Screenshot grounding data:
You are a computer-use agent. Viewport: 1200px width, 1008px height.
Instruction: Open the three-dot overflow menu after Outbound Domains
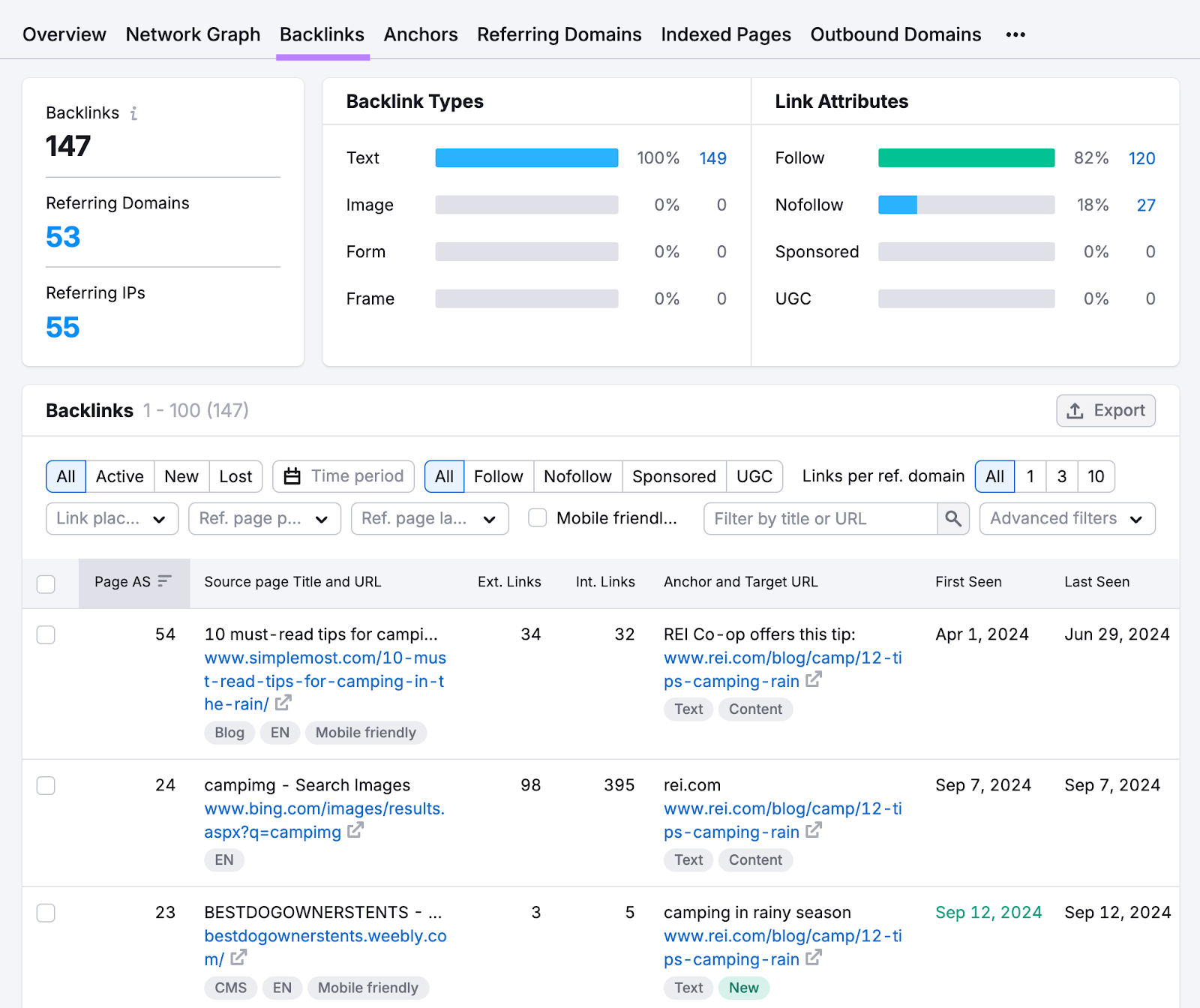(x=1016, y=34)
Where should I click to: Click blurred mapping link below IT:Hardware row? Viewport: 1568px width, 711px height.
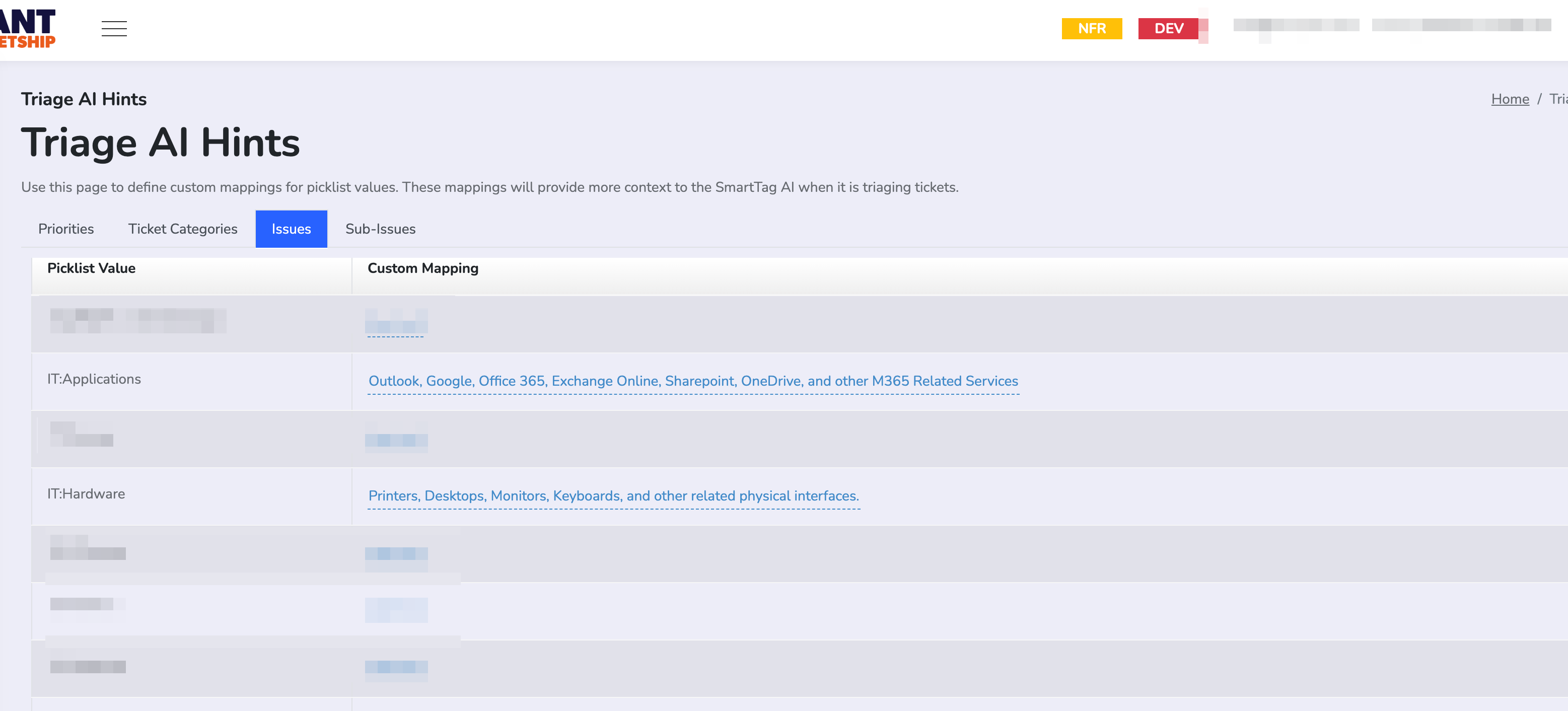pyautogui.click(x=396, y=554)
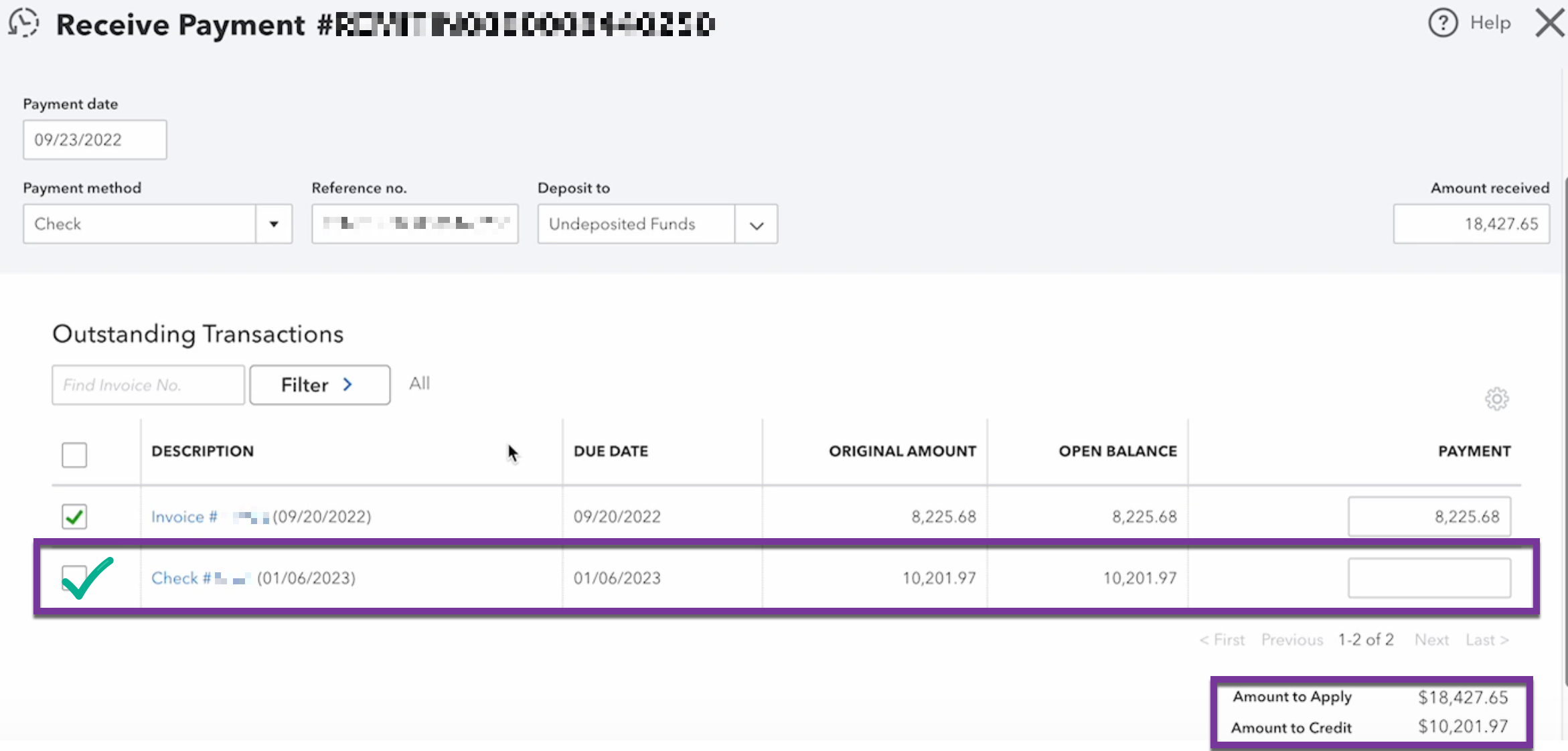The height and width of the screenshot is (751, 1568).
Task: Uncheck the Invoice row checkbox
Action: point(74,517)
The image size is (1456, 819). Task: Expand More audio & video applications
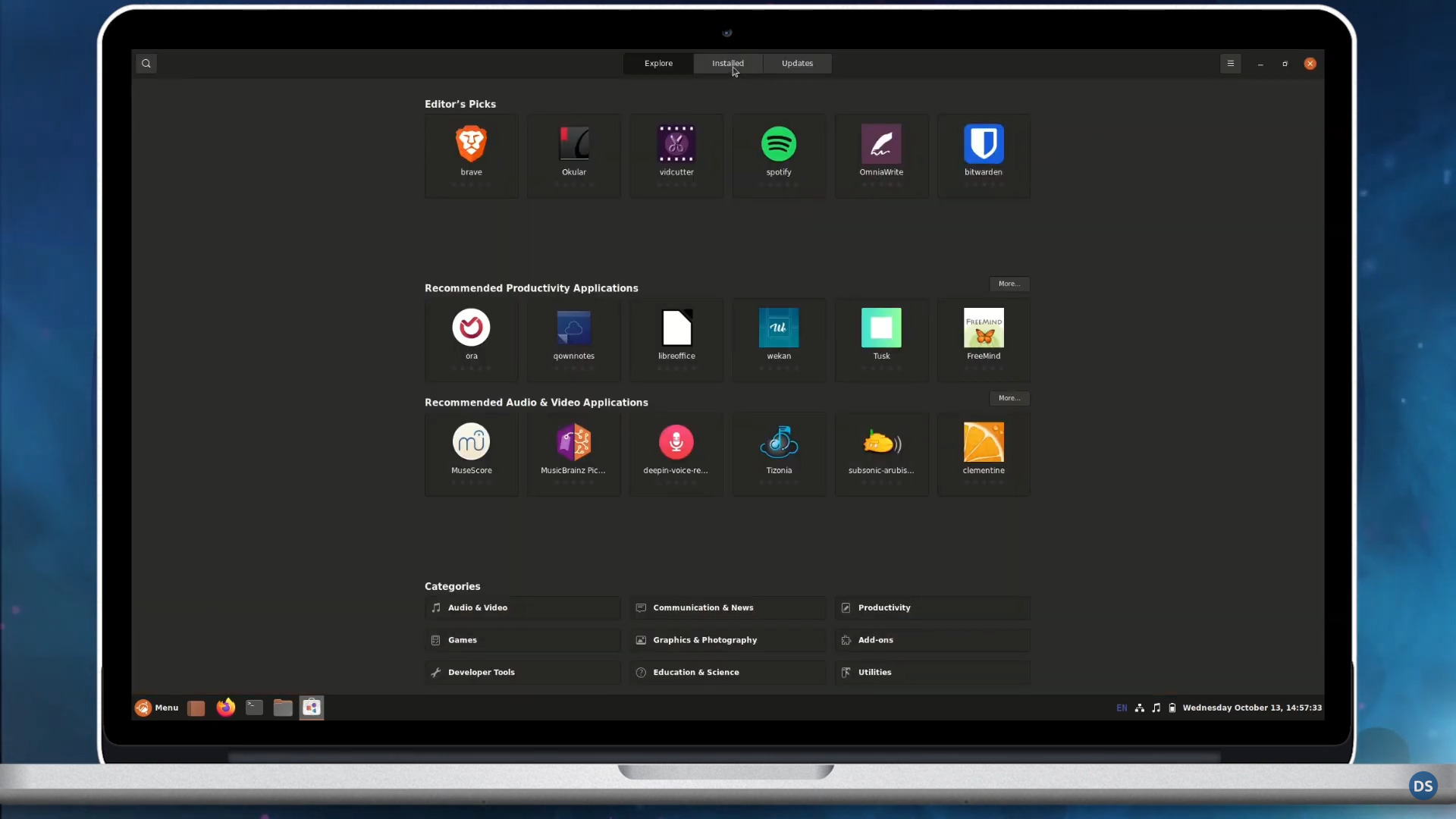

» What needs to be done
Give the data again exactly as written, with no pictures included.

» Your response
You are a computer-use agent. Viewport: 1200px width, 1008px height.
Instruction: Open the three-dot overflow menu after Outbound Domains
(x=1016, y=34)
Where should I click to: Click blurred mapping link below IT:Hardware row? Viewport: 1568px width, 711px height.
pyautogui.click(x=396, y=554)
The height and width of the screenshot is (751, 1568).
Task: Uncheck the Invoice row checkbox
Action: point(74,517)
The image size is (1456, 819). Task: Expand More audio & video applications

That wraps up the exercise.